Hello? Goodbye? Flow-by!
Associate Dean of Students James Reese named another formative concept built into 280 College. “Flow-by quality” refers to a kind of visual access to a room that allows students to reconnoiter before committing themselves to entering.
Common spaces that succeed socially, Reese explains, are “positioned such that a person can walk by and easily view in to see who is there, while also being able to walk away naturally.” New arrivals are spared the awkwardness of entering a space only to leave because they don’t know anyone.
Flow-by abounds in Kalperis and Chu. Lounges are situated near heavily trafficked areas like stairwells and corridor junctions. Study areas have doors and even walls with a lot of glass. A few brilliantly achieve flow-by via graphics, adapted from decades-old Bates Manufacturing Co. textile designs, applied to the glass walls that make it easier to see in than out.
Again, the Treehouse may be the crowning example of flow-by. It’s a destination that’s also a thoroughfare, with an adjoining TV room and elevator at one end, a kitchen and access to sleeping quarters at the other, and the dorm’s laundry room midway along. The Treehouse is the place to be — but when it’s not, there are always other places to go.
And a twist on the concept is a booth-like niche in the Chu lobby (with a counterpart in the Smith Hall basement) that works like flow-by in reverse: The booth allows occupants to watch the social action flow by without committing to either joining or abstaining.
Open kitchens
The kitchen at 280 College has proven to be a little small, Wichroski says, because students tend to stay there to eat. “The dining area is remote from it, and students almost never take their food from the kitchen into the larger living area.”
In contrast, the Kalperis and Chu kitchens are spacious and amply equipped with seating.

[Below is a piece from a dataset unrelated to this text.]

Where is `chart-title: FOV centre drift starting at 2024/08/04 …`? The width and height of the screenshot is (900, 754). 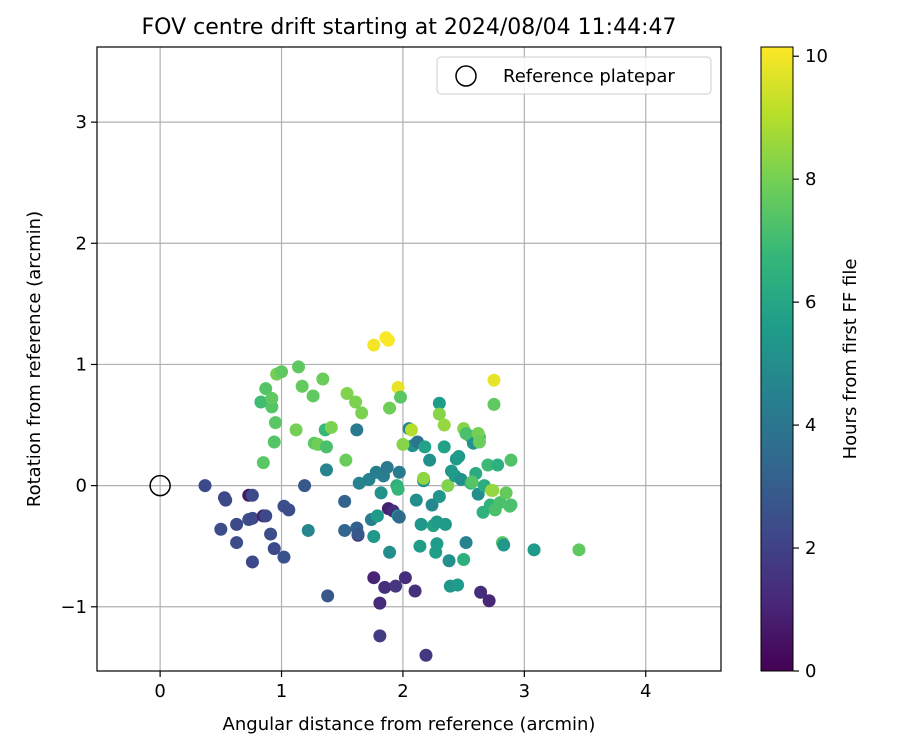
chart-title: FOV centre drift starting at 2024/08/04 … is located at coordinates (410, 28).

And, of course, it’s mixed seating: farmhouse tables, banquettes, counters with stools, high-tops.
Kitchen placement, of course, was intentional: The kitchens are adjacent to large lounges in each dorm, but distinct from them. “There’s a nice flow between the two spaces,” says Molly Newton ’11, associate director of residence life.
The kitchens in Kalperis and especially Chu, the larger of the two, are meant to be used by the whole student body. “We really want students to be able to say, ‘These are great vibrant spaces and I want to be part of that,'” says Foster Zsiga.
“Our students want to sit and talk over food, and they want to learn about other cultures over food.”